The feed question is vital. If the cow indeed developed BSE through some genetic mutation and not through feed, then this particular mad cow instance can be viewed as a random and extremely rare event. But if feed was the pathway, then we have to ask hard—and for the dairy and beef industries, extremely uncomfortable—questions about just what we're feeding our nation's vast herd of cows. And if that cow contracted BSE from what it ate, wouldn't other cows have been exposed, too?

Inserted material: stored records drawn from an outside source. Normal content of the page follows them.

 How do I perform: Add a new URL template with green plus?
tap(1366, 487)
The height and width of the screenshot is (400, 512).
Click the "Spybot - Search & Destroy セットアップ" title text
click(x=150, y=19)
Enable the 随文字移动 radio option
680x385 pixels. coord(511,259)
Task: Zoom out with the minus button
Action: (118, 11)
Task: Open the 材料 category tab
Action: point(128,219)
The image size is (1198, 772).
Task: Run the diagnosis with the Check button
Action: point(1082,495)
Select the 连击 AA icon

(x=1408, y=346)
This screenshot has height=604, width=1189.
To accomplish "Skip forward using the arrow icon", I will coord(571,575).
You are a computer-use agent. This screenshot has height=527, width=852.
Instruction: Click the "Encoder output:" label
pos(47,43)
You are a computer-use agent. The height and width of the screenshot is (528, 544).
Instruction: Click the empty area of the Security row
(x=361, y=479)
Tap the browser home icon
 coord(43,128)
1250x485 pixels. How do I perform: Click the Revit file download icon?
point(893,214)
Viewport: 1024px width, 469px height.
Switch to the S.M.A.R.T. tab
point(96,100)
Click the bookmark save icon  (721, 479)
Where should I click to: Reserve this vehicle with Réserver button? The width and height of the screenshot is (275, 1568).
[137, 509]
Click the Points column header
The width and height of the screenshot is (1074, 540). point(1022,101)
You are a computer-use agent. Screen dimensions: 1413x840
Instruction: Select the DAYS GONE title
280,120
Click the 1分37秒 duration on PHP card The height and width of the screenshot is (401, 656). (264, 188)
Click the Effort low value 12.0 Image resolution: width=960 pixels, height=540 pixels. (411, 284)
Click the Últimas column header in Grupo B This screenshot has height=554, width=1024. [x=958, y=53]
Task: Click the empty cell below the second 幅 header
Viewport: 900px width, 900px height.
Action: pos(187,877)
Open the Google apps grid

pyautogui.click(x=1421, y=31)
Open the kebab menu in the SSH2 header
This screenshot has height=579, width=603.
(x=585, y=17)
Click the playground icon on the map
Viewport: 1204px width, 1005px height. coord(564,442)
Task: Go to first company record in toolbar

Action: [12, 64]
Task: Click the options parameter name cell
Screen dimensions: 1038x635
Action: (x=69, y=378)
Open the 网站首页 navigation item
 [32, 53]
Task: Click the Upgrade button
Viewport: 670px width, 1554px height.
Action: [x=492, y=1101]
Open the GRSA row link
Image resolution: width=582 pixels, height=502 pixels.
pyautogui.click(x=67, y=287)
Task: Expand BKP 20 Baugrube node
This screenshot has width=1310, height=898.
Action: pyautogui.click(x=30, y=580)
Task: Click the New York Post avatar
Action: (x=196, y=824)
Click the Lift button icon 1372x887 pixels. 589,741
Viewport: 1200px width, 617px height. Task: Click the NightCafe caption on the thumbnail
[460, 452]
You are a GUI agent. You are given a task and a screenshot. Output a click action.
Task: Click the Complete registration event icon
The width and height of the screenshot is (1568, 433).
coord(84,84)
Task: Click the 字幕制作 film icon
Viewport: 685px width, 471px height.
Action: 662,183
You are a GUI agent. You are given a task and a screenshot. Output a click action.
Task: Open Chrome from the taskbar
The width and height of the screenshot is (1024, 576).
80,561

Paul Brown, a scientist retired from the National Institute of Neurological Diseases and Stroke, questions the USDA's assertion that atypical BSE isn't associated with feed. "The most likely explanation is that it arises from the same source as typical BSE," he said, which is infected feed. He added that it's a "theoretical possibility" that the California BSE case arose spontaneously, but "there's no evidence for it."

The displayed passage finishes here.